Il primo motivo di ricorso è inammissibile per carenza di autosufficienza nella parte in cui contesta la valutazione di tardività dei motivi aggiunti dopo il ricorso, dal momento che non consente di comprendere il contenuto di tali successivi atti difensivi.

Gli altri motivi sono parimenti inammissibili dal momento che la carenza illustrativa e allegativa riscontrata nel primo motivo, in violazione dell’art. 366 c.p.c., n. 6, non consente di verificare se le censure relative all’omessa valutazione delle ragioni di opposizione fondate sull’allontanamento volontario fossero state dedotte e quando lo fossero state.

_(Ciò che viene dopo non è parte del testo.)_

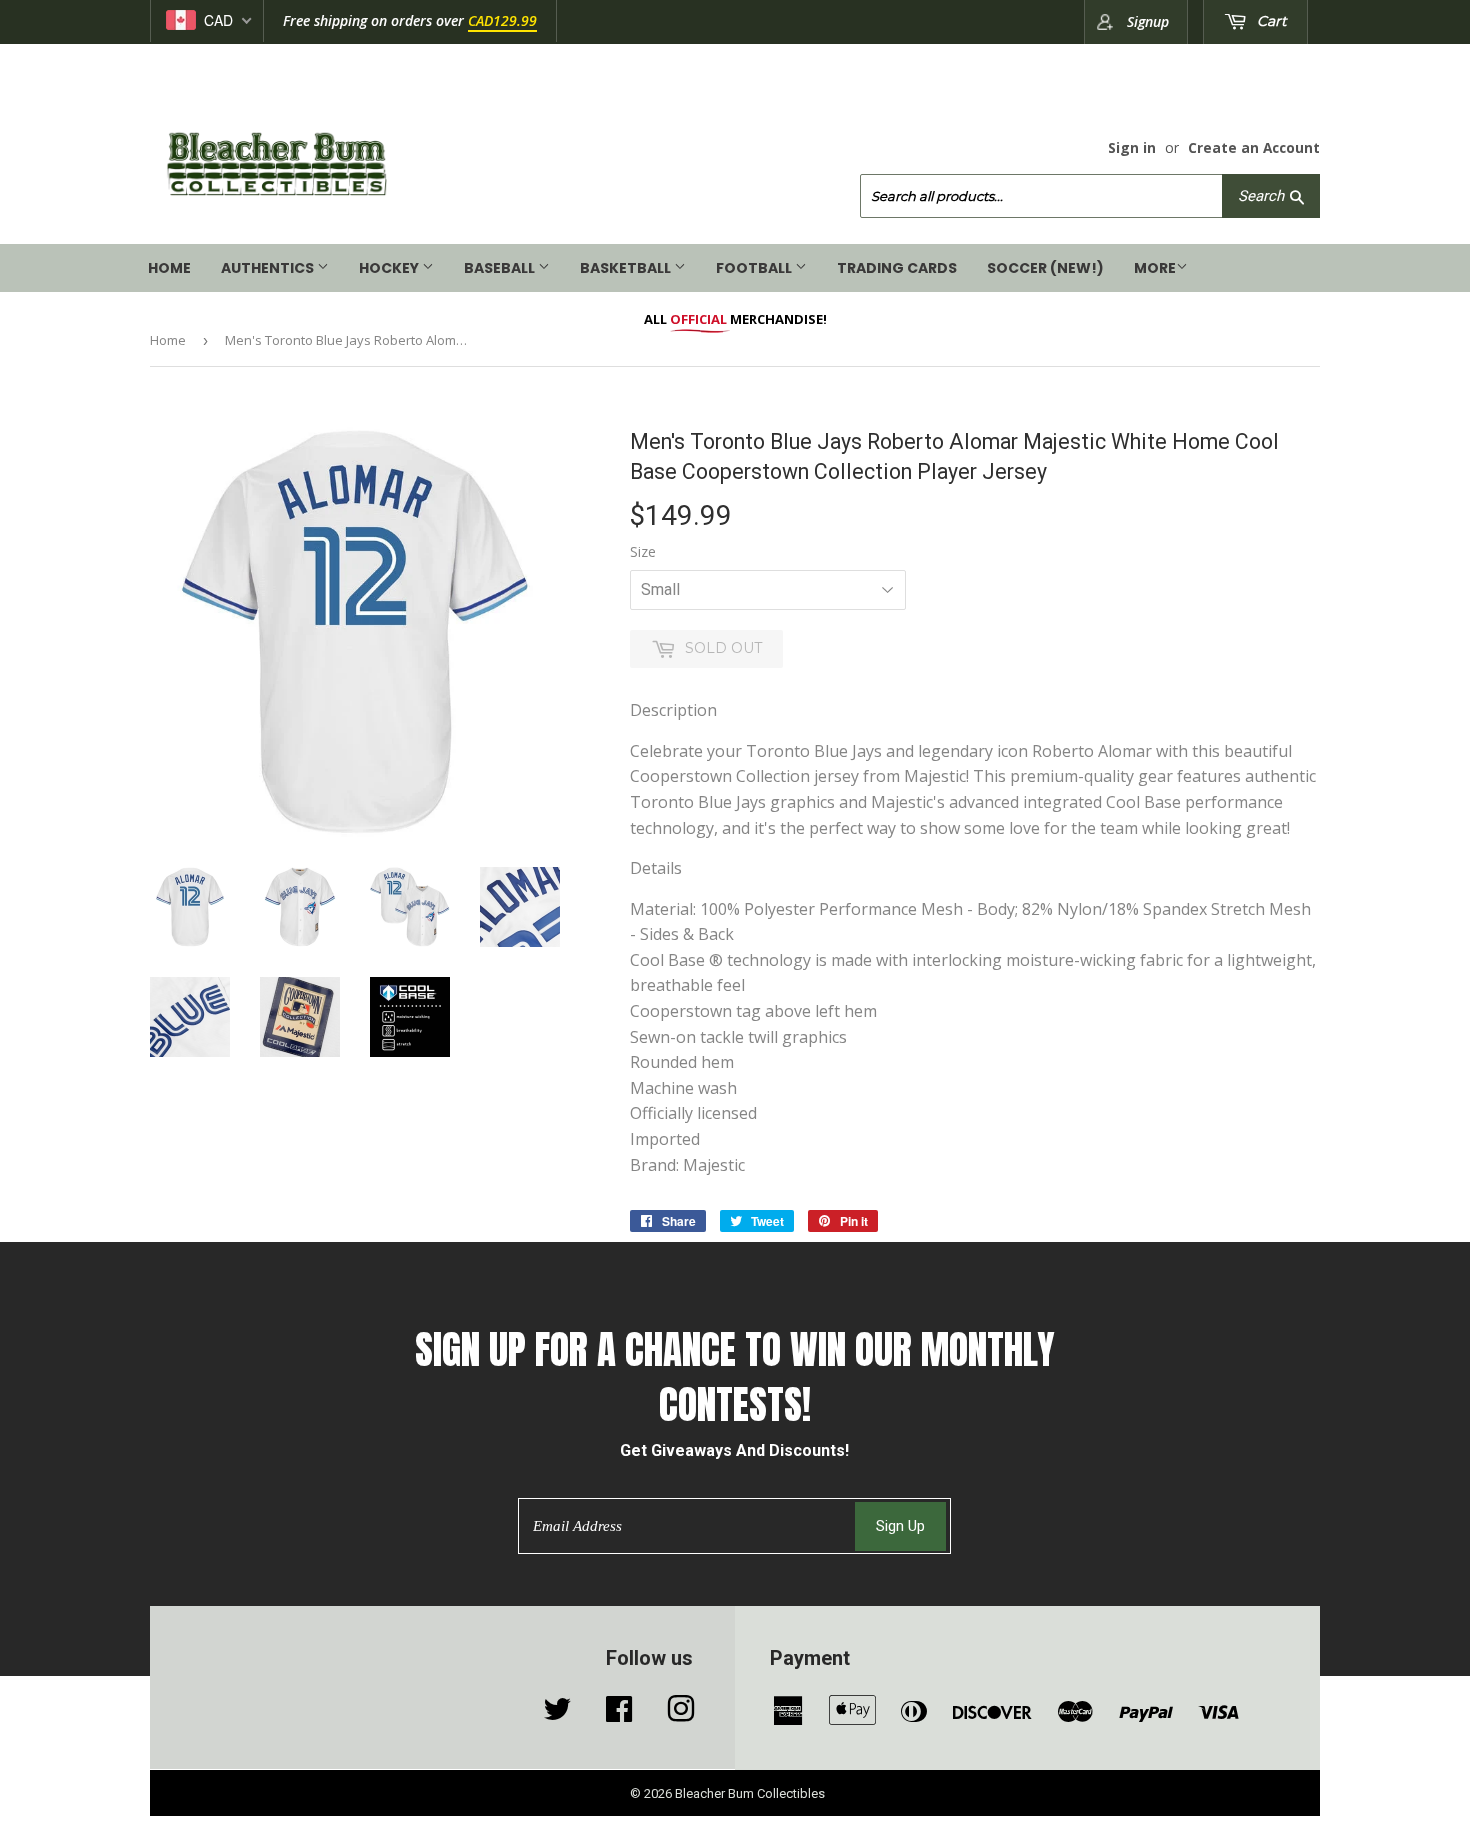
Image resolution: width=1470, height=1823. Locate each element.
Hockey (390, 268)
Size (643, 551)
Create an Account (1254, 147)
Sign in (1132, 147)
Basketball (627, 268)
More (1155, 268)
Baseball (501, 268)
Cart (1270, 21)
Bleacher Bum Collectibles (750, 1793)
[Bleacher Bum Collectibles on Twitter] (557, 1714)
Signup (1148, 21)
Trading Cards (897, 268)
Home (169, 268)
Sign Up (900, 1526)
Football (755, 268)
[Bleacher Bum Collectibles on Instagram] (681, 1714)
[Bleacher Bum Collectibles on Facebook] (619, 1714)
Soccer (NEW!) (1045, 268)
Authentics (269, 268)
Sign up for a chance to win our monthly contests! (735, 1377)
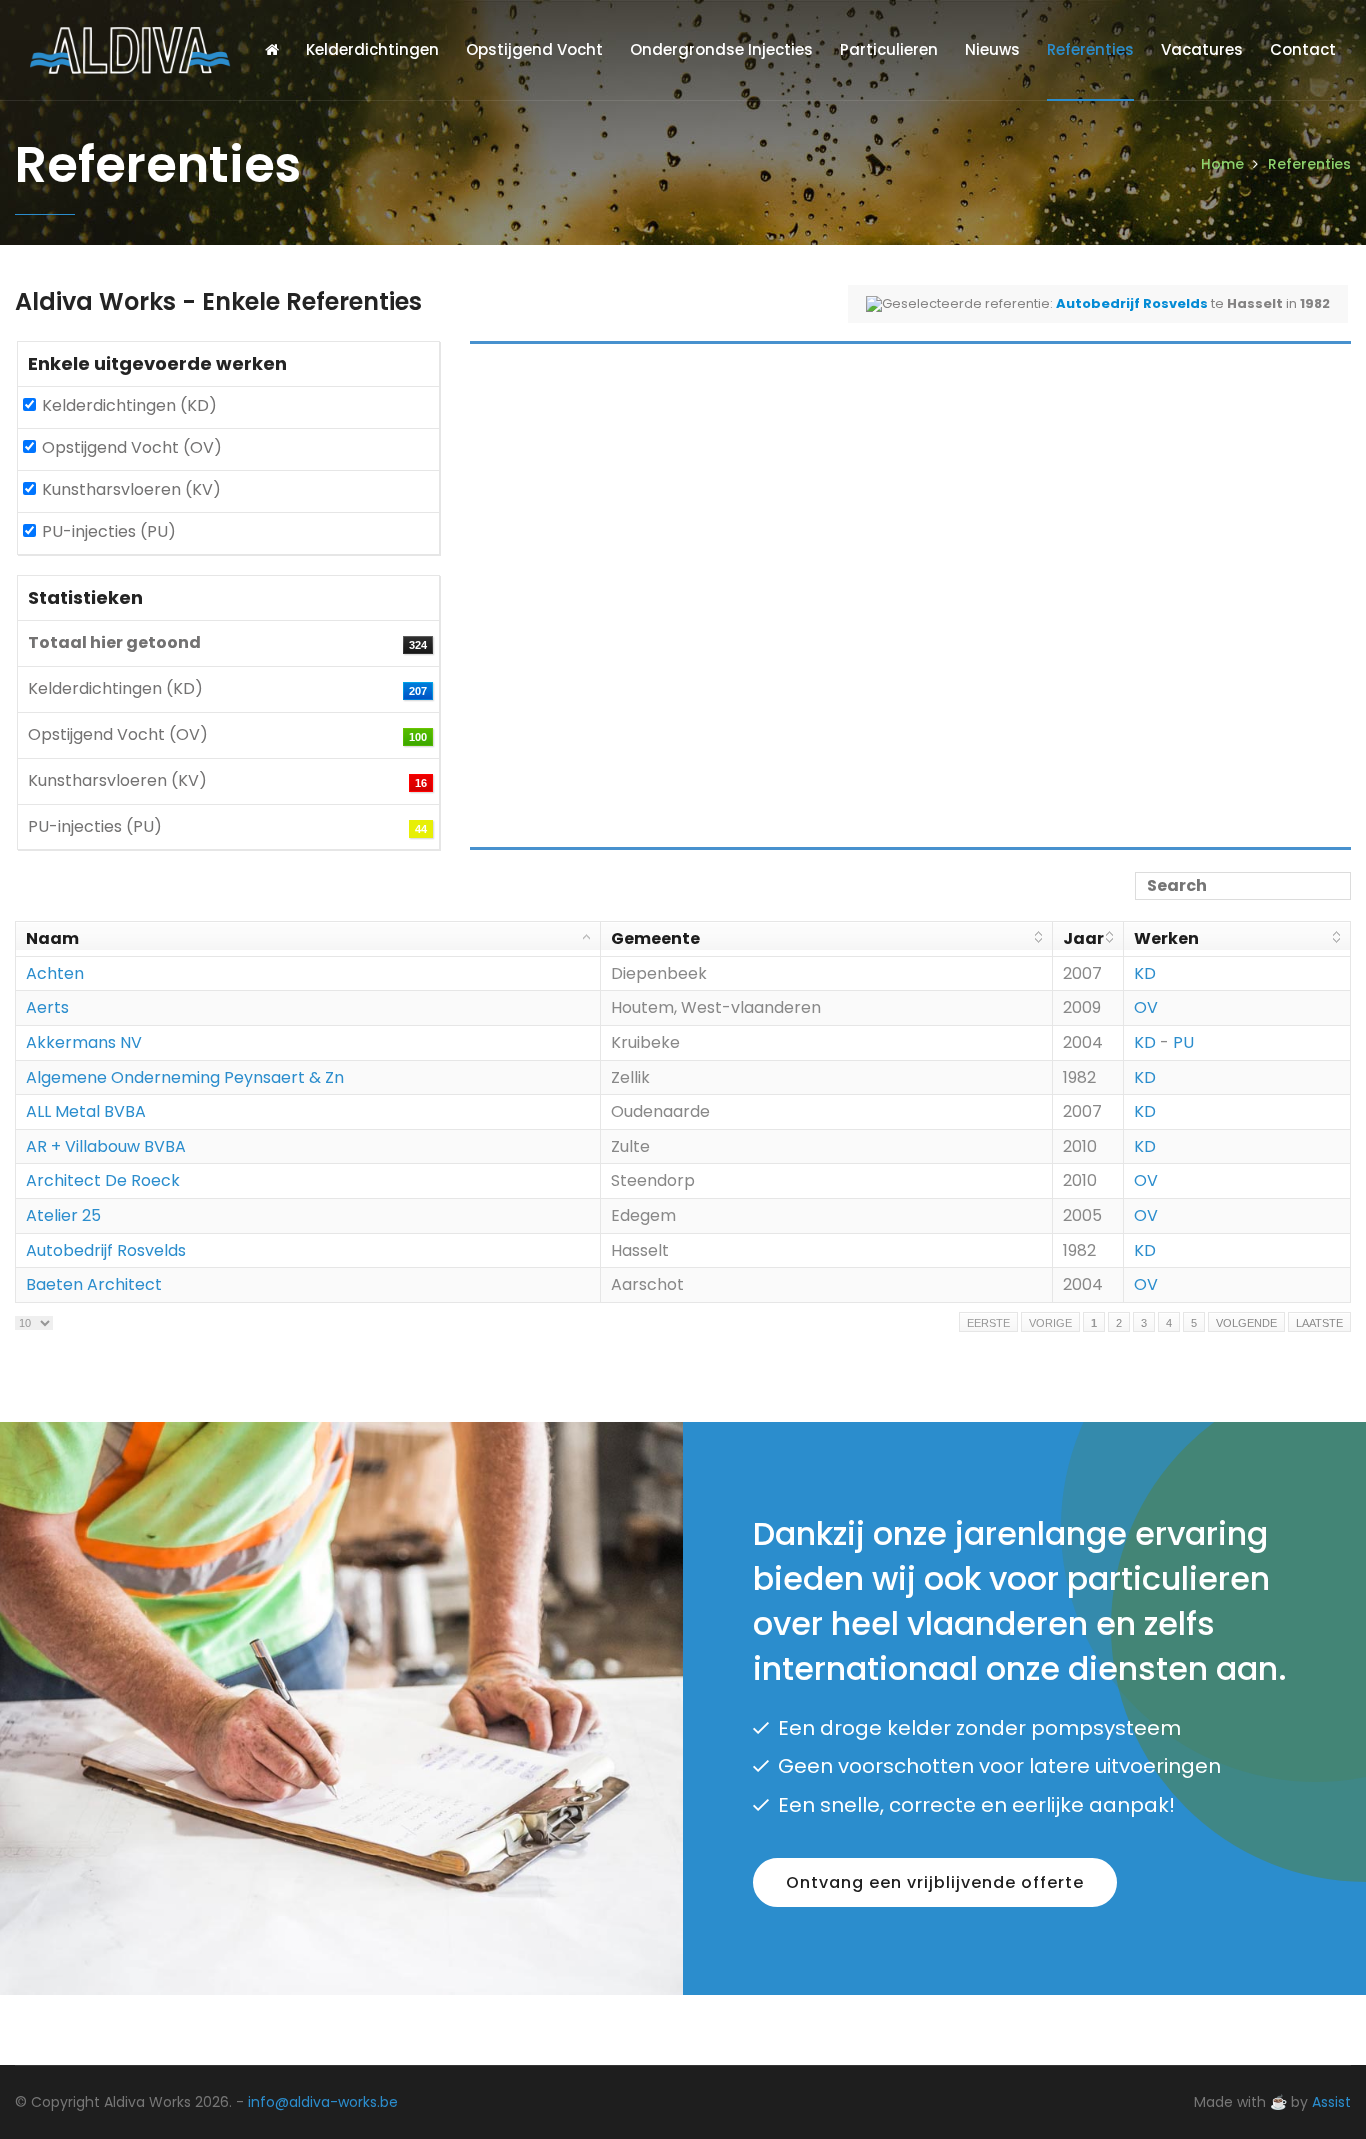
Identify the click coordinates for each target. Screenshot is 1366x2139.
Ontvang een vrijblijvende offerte (935, 1882)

Infine, infondata è la censura relativa all’applicabilità della modifica del D.Lgs. n. 286 del 1998, art. 5, comma 7, dal momento che l’omessa dichiarazione di presenza, costituente la causa espulsiva, si è verificata prima dell’entrata in vigore della nuova previsione normativa. La natura dell’espulsione, non equiparabile ad una misura sanzionatoria di rilievo penalistico, non consente l’applicazione della legge più favorevole.

Ne consegue il rigetto del ricorso. In mancanza della parte resistente non vi è statuizione in ordine alle spese processuali.

PQM

 

La Corte rigetta il ricorso. Nulla per le spese.

Dispone che in caso di diffusione del presente provvedimento siano omesse le generalità e gli altri dati identificativi a norma del D.Lgs. n. 196 del 2003, art. 52.

Così deciso in Roma, nella Camera di consiglio, il 7 aprile 2017.